The fat worms you find in your garden are likely night crawlers that burrow into the soil and spend most of their lives underground. The tunnels they create allow air and moisture to pass readily through the soil, and the tunnels can retain water that garden plants can take up as needed. Worms eat organic matter, including decaying leaves, bacteria, and decomposed animal and insect remains. In return, they enrich the soil with their excrement, or castings, which are rich in concentrated nitrate, phosphorus, magnesium, potassium and calcium. They also produce 60 percent of their body weight daily in urine, which contains high levels of beneficial nitrogen.

Why do earthworms come to the surface after a rainstorm? Not to avoid drowning, as myth suggests, but because the temporarily wet conditions make it easier for them to relocate from point A to point B without dehydrating or baking in the sun. They also crawl to the surface to retrieve bits of leaves and organic matter that they pull into their burrows. Earthworms also frequently crawl to the surface in wet weather to mate.
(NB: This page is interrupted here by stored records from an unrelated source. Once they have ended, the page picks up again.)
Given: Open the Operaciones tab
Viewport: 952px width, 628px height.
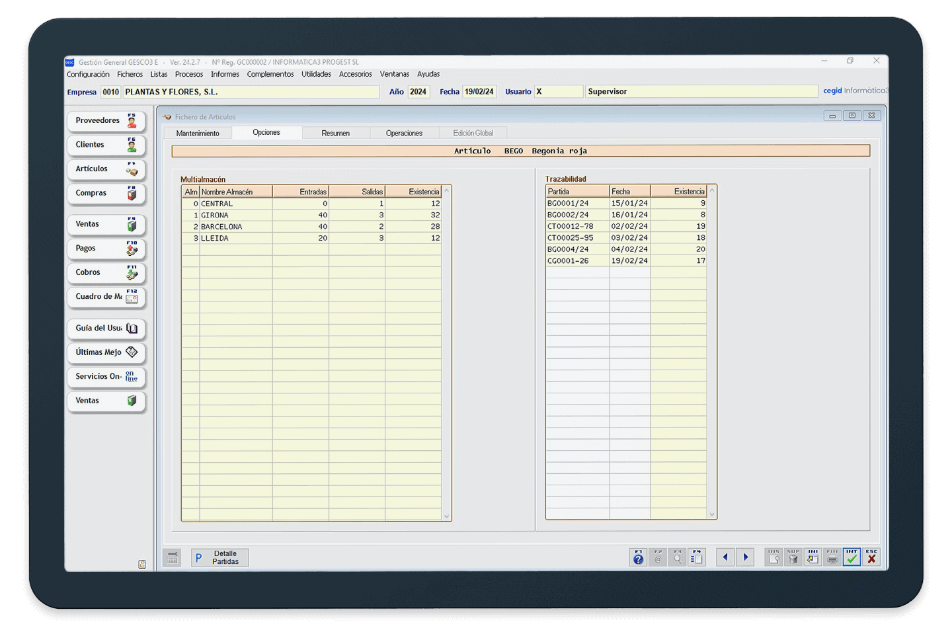Looking at the screenshot, I should point(404,134).
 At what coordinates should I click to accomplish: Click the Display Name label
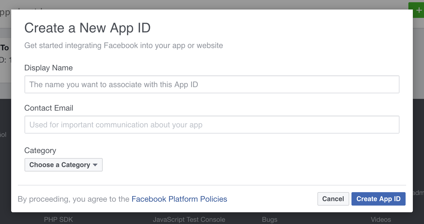pos(49,68)
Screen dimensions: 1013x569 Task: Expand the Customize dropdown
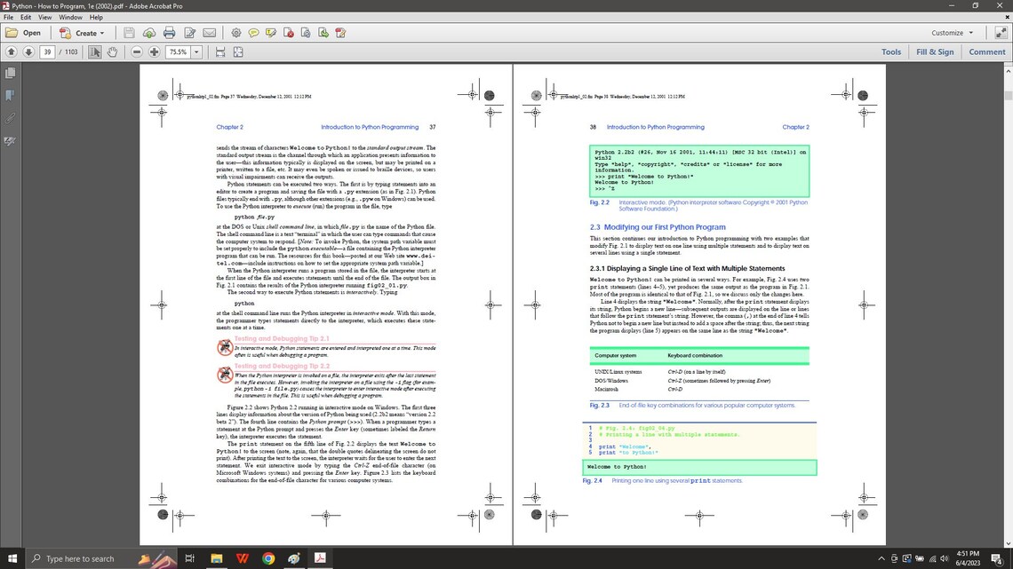pyautogui.click(x=947, y=33)
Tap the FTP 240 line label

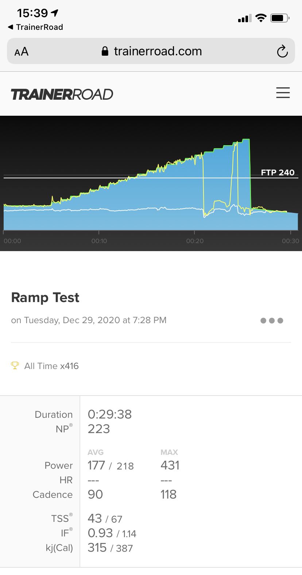(278, 173)
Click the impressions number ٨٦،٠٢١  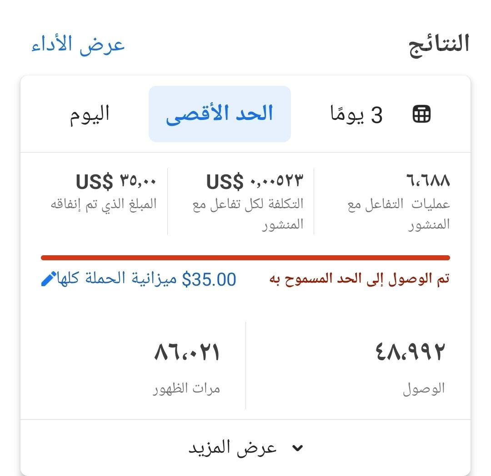(x=187, y=352)

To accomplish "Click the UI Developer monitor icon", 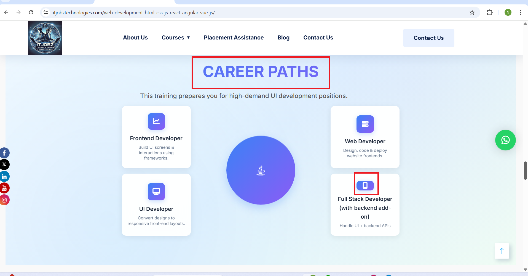I will (156, 191).
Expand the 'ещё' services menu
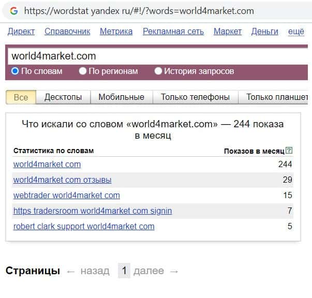Screen dimensions: 312x298 tap(295, 32)
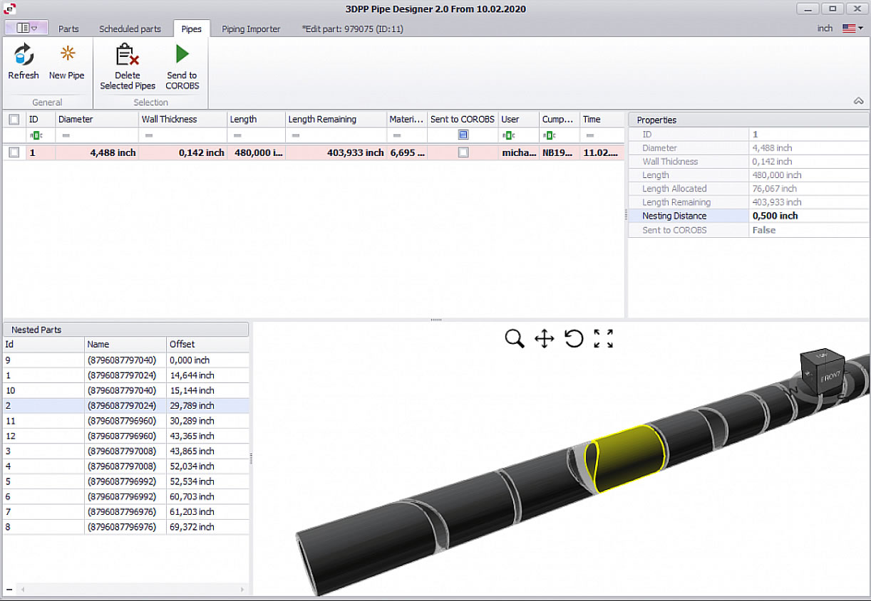Collapse the ribbon with the chevron arrow
This screenshot has height=601, width=871.
[858, 101]
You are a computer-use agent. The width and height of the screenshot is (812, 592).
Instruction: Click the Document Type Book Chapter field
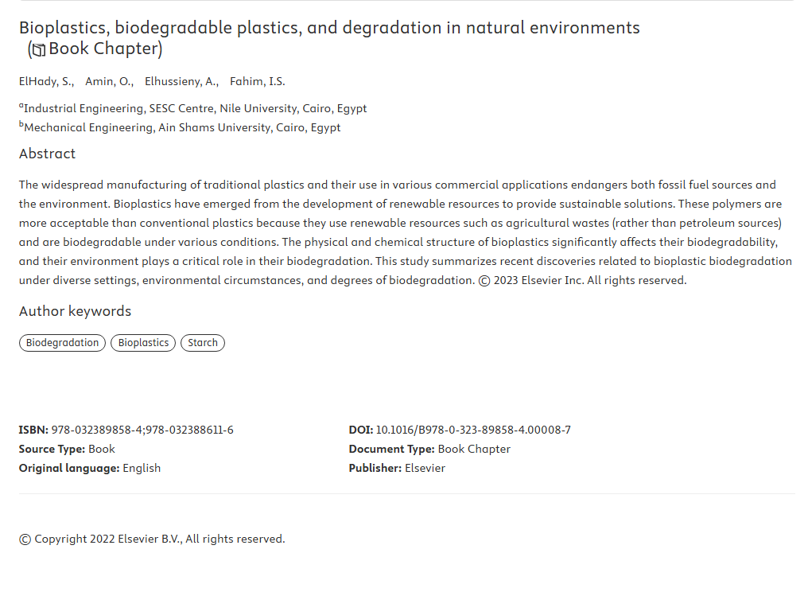429,449
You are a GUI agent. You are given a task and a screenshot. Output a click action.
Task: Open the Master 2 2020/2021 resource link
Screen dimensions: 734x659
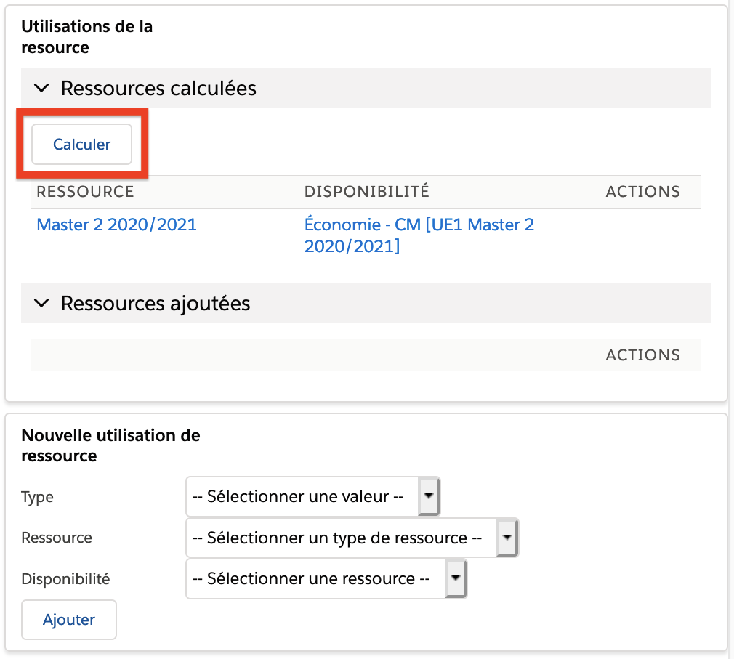point(116,225)
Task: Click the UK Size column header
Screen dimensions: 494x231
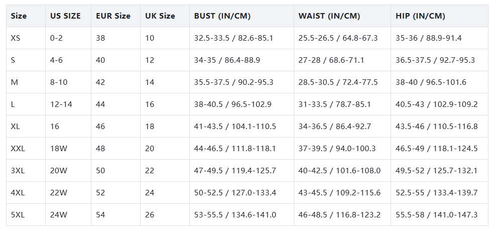Action: [x=160, y=16]
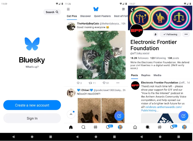Repost the cat in tree post
The height and width of the screenshot is (141, 193).
(x=90, y=83)
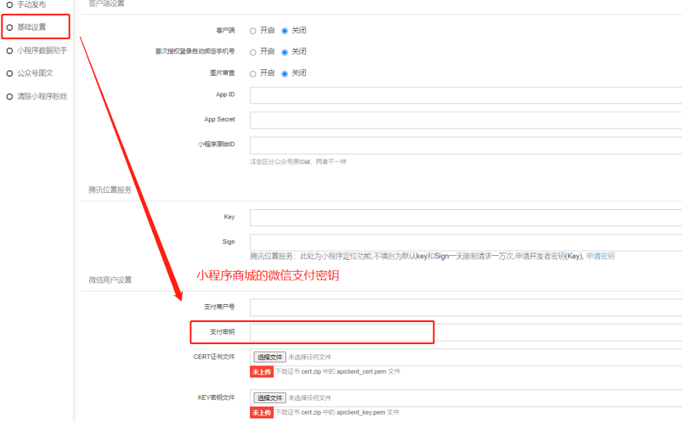Enable 图片审查 with 开启 radio
Image resolution: width=682 pixels, height=421 pixels.
pyautogui.click(x=253, y=74)
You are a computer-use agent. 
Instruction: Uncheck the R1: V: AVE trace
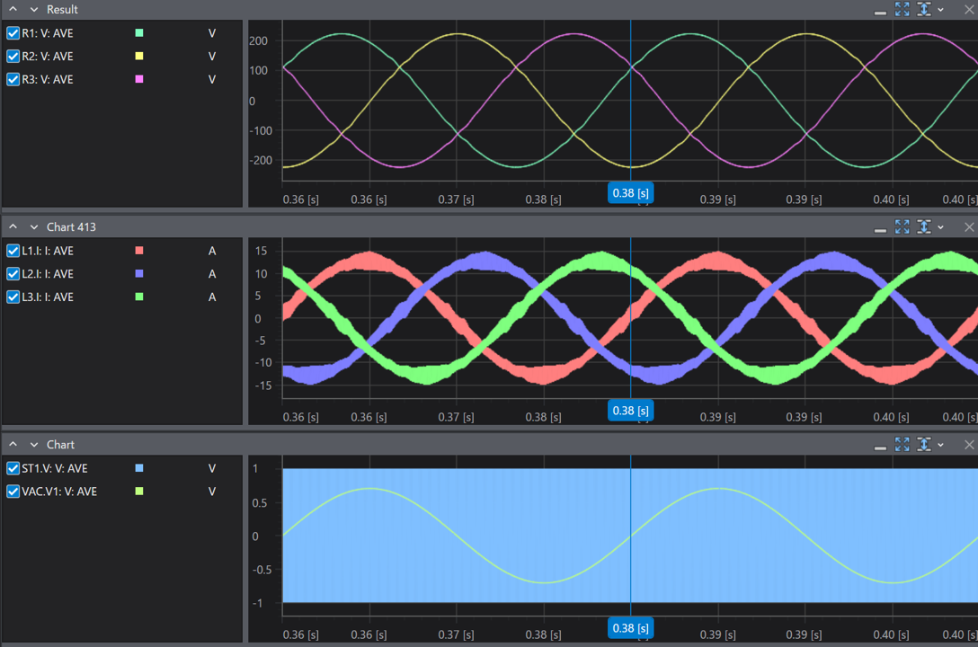(x=13, y=33)
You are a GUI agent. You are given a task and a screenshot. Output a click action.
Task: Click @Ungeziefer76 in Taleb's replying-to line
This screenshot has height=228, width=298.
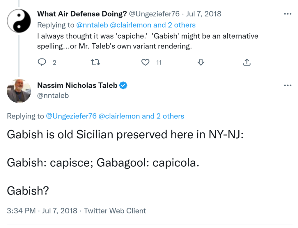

A worm’s body is essentially a tube containing a mouth, reproductive organs, and a digestive system. Worms don’t have eyes or ears or lungs, but breathe through their skin. Lacking bones, worms rely on a complex system of muscles and tiny, nearly invisible bristles to pull and push themselves forward. While worms are hermaphrodites, and have both male and female reproductive organs, researchers say it still takes two to tango. Most garden variety earthworms live one to two years, although their lifespan can reach four to eight years under field conditions.